ASSIGNMENT: Retype the data exactly. Spelling and punctuation stay as they are.

RECORDED DATA:
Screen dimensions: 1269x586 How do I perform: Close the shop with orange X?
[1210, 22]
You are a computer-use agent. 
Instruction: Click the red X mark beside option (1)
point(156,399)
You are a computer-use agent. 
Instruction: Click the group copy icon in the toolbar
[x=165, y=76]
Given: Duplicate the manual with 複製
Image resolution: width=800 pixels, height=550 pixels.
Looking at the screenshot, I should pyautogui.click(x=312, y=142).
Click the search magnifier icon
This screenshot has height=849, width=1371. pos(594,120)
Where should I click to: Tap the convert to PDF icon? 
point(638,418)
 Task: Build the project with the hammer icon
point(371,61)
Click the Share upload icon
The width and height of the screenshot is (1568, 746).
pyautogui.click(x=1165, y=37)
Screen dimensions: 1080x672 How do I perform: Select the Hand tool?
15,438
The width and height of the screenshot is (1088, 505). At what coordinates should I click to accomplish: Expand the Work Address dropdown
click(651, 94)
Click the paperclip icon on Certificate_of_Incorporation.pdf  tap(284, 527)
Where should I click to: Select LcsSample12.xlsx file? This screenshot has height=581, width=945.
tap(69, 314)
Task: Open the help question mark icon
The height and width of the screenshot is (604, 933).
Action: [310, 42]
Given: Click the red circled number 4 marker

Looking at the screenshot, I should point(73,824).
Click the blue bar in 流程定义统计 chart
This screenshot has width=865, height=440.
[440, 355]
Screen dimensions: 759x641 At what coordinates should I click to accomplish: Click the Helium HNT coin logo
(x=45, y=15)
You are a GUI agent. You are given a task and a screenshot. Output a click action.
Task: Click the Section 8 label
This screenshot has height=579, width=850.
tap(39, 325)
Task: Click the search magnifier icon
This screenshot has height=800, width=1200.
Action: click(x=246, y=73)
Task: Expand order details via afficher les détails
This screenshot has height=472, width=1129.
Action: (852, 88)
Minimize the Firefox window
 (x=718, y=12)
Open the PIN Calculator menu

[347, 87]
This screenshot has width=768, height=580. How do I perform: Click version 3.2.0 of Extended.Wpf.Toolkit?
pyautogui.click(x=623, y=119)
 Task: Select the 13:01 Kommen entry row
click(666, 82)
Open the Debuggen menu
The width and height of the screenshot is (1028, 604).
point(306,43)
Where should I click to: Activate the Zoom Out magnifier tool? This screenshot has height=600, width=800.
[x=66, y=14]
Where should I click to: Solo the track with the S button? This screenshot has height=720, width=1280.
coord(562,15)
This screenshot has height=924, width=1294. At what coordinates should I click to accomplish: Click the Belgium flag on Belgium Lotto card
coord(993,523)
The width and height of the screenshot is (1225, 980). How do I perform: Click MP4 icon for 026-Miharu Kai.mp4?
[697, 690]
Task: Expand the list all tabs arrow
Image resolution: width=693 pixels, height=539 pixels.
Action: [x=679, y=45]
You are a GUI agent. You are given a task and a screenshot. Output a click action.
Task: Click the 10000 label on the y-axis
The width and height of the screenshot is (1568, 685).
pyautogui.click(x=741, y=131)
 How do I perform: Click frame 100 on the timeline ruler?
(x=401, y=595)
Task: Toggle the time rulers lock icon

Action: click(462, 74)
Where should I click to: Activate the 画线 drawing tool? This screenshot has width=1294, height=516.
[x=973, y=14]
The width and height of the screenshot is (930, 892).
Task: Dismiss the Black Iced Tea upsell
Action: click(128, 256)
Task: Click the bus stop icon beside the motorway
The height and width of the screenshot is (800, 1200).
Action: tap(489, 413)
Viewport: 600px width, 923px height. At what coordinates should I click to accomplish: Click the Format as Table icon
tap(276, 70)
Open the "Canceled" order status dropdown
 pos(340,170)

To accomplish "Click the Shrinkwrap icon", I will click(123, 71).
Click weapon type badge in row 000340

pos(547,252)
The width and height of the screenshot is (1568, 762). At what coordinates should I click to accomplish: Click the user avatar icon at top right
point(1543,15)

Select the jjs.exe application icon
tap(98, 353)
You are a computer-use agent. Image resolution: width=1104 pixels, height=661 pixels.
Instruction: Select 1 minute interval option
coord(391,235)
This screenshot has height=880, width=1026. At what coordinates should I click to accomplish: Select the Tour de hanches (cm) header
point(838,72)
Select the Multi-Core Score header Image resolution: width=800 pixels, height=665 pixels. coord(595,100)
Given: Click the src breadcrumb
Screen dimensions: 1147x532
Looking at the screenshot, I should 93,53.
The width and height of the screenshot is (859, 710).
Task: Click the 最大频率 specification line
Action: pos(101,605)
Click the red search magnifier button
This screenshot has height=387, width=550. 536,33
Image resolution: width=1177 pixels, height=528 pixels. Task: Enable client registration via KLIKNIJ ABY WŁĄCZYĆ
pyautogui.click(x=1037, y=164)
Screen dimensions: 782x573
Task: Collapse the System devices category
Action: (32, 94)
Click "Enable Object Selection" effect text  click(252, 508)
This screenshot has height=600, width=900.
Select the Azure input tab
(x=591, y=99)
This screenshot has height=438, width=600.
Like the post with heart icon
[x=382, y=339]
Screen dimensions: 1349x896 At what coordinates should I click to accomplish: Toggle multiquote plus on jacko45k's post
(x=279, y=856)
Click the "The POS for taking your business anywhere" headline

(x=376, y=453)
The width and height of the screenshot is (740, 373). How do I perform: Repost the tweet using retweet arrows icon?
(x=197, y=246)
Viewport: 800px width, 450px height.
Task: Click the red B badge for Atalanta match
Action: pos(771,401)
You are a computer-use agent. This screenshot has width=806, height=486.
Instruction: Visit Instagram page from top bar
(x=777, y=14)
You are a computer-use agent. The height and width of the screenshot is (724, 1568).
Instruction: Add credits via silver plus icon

RESPONSE BELOW:
Screen dimensions: 1269x586 How do I perform: Close the shop with orange X?
[1210, 22]
You are a computer-use agent. 
Instruction: Click the red X mark beside option (1)
point(156,399)
You are a computer-use agent. 
Instruction: Click the group copy icon in the toolbar
[x=165, y=76]
Given: Duplicate the manual with 複製
Image resolution: width=800 pixels, height=550 pixels.
Looking at the screenshot, I should pyautogui.click(x=312, y=142).
Click the search magnifier icon
This screenshot has height=849, width=1371. pos(594,120)
Where should I click to: Tap the convert to PDF icon? 
point(638,418)
 Task: Build the project with the hammer icon
point(371,61)
Click the Share upload icon
The width and height of the screenshot is (1568, 746).
pyautogui.click(x=1165, y=37)
Screen dimensions: 1080x672 How do I perform: Select the Hand tool?
15,438
The width and height of the screenshot is (1088, 505). At what coordinates should I click to accomplish: Expand the Work Address dropdown
click(651, 94)
Click the paperclip icon on Certificate_of_Incorporation.pdf  tap(284, 527)
Where should I click to: Select LcsSample12.xlsx file? This screenshot has height=581, width=945.
tap(69, 314)
Task: Open the help question mark icon
The height and width of the screenshot is (604, 933).
Action: [310, 42]
Given: Click the red circled number 4 marker

Looking at the screenshot, I should point(73,824).
Click the blue bar in 流程定义统计 chart
This screenshot has width=865, height=440.
[440, 355]
Screen dimensions: 759x641 At what coordinates should I click to accomplish: Click the Helium HNT coin logo
(x=45, y=15)
You are a GUI agent. You are given a task and a screenshot. Output a click action.
Task: Click the Section 8 label
This screenshot has height=579, width=850.
tap(39, 325)
Task: Click the search magnifier icon
This screenshot has height=800, width=1200.
Action: click(x=246, y=73)
Task: Expand order details via afficher les détails
This screenshot has height=472, width=1129.
Action: (852, 88)
Minimize the Firefox window
 (x=718, y=12)
Open the PIN Calculator menu

[347, 87]
This screenshot has width=768, height=580. How do I perform: Click version 3.2.0 of Extended.Wpf.Toolkit?
pyautogui.click(x=623, y=119)
 Task: Select the 13:01 Kommen entry row
click(666, 82)
Open the Debuggen menu
The width and height of the screenshot is (1028, 604).
point(306,43)
Where should I click to: Activate the Zoom Out magnifier tool? This screenshot has height=600, width=800.
[x=66, y=14]
Where should I click to: Solo the track with the S button? This screenshot has height=720, width=1280.
coord(562,15)
This screenshot has height=924, width=1294. At what coordinates should I click to accomplish: Click the Belgium flag on Belgium Lotto card
coord(993,523)
The width and height of the screenshot is (1225, 980). How do I perform: Click MP4 icon for 026-Miharu Kai.mp4?
[697, 690]
Task: Expand the list all tabs arrow
Image resolution: width=693 pixels, height=539 pixels.
Action: [x=679, y=45]
You are a GUI agent. You are given a task and a screenshot. Output a click action.
Task: Click the 10000 label on the y-axis
The width and height of the screenshot is (1568, 685).
pyautogui.click(x=741, y=131)
 How do I perform: Click frame 100 on the timeline ruler?
(x=401, y=595)
Task: Toggle the time rulers lock icon

Action: click(462, 74)
Where should I click to: Activate the 画线 drawing tool? This screenshot has width=1294, height=516.
[x=973, y=14]
The width and height of the screenshot is (930, 892).
Task: Dismiss the Black Iced Tea upsell
Action: click(128, 256)
Task: Click the bus stop icon beside the motorway
The height and width of the screenshot is (800, 1200).
Action: tap(489, 413)
Viewport: 600px width, 923px height. At what coordinates should I click to accomplish: Click the Format as Table icon
tap(276, 70)
Open the "Canceled" order status dropdown
 pos(340,170)

To accomplish "Click the Shrinkwrap icon", I will click(123, 71).
Click weapon type badge in row 000340

pos(547,252)
The width and height of the screenshot is (1568, 762). At what coordinates should I click to accomplish: Click the user avatar icon at top right
point(1543,15)

Select the jjs.exe application icon
tap(98, 353)
You are a computer-use agent. Image resolution: width=1104 pixels, height=661 pixels.
Instruction: Select 1 minute interval option
coord(391,235)
This screenshot has height=880, width=1026. At what coordinates should I click to accomplish: Select the Tour de hanches (cm) header
point(838,72)
Select the Multi-Core Score header Image resolution: width=800 pixels, height=665 pixels. coord(595,100)
Given: Click the src breadcrumb
Screen dimensions: 1147x532
Looking at the screenshot, I should 93,53.
The width and height of the screenshot is (859, 710).
Task: Click the 最大频率 specification line
Action: pos(101,605)
Click the red search magnifier button
This screenshot has height=387, width=550. 536,33
Image resolution: width=1177 pixels, height=528 pixels. Task: Enable client registration via KLIKNIJ ABY WŁĄCZYĆ
pyautogui.click(x=1037, y=164)
Screen dimensions: 782x573
Task: Collapse the System devices category
Action: (32, 94)
Click "Enable Object Selection" effect text  click(252, 508)
This screenshot has height=600, width=900.
Select the Azure input tab
(x=591, y=99)
This screenshot has height=438, width=600.
Like the post with heart icon
[x=382, y=339]
Screen dimensions: 1349x896 At what coordinates should I click to accomplish: Toggle multiquote plus on jacko45k's post
(x=279, y=856)
Click the "The POS for taking your business anywhere" headline

(x=376, y=453)
The width and height of the screenshot is (740, 373). How do I perform: Repost the tweet using retweet arrows icon?
(x=197, y=246)
Viewport: 800px width, 450px height.
Task: Click the red B badge for Atalanta match
Action: pos(771,401)
You are a computer-use agent. This screenshot has width=806, height=486.
Instruction: Visit Instagram page from top bar
(x=777, y=14)
You are a computer-use agent. The height and width of the screenshot is (724, 1568).
Instruction: Add credits via silver plus icon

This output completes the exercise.